> Selected passage
** BEGIN **
High values of gold from widespread historical working were confirmed, which indicated that goldpregnant solutions were generated locally, probably in igneous intrusions evident on magnetic images. Although generally associated with thin quartz veins which are of low interest in themselves, an excellent gold value of 29.2g/t Au (SN G00133) was discovered in chlorite schist which cross-cuts the lines of lode. The possibility of larger scale, shear-hosted gold deposits will be investigated.

Financial Report for the half-year ended 31 December 2011

Some electrical, gradient-array-induced-polarisation anomalies investigated were found to be associated with pyritic quartz veins. Since a previous investigation found that massive pyrite at Wheal Fortune Mine (Figure 2) contained 134 g/t Au, some electrical anomalies will be further investigated.

A drilling program is recommended and an ATR was completed and sent to the Government for approval.

Field work planned for the last quarter of 2011 was cancelled because of intense bush fires.
** END **
> Dataset excerpt
** BEGIN **
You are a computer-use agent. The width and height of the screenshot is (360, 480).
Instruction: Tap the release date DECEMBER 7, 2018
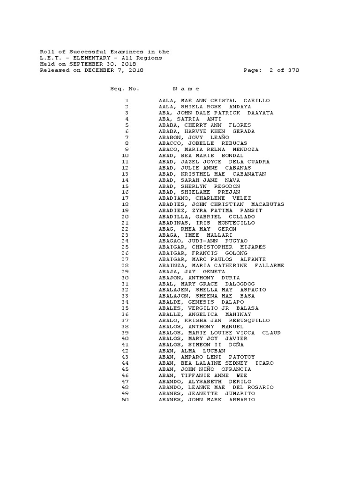(114, 70)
** END **
> Challenge
Reproduce the passage of the gold exploration report that begins with "A drilling program" and stops after "intense bush fires.", keeping every word and mark unchanged.

> Solution for this exercise
A drilling program is recommended and an ATR was completed and sent to the Government for approval.

Field work planned for the last quarter of 2011 was cancelled because of intense bush fires.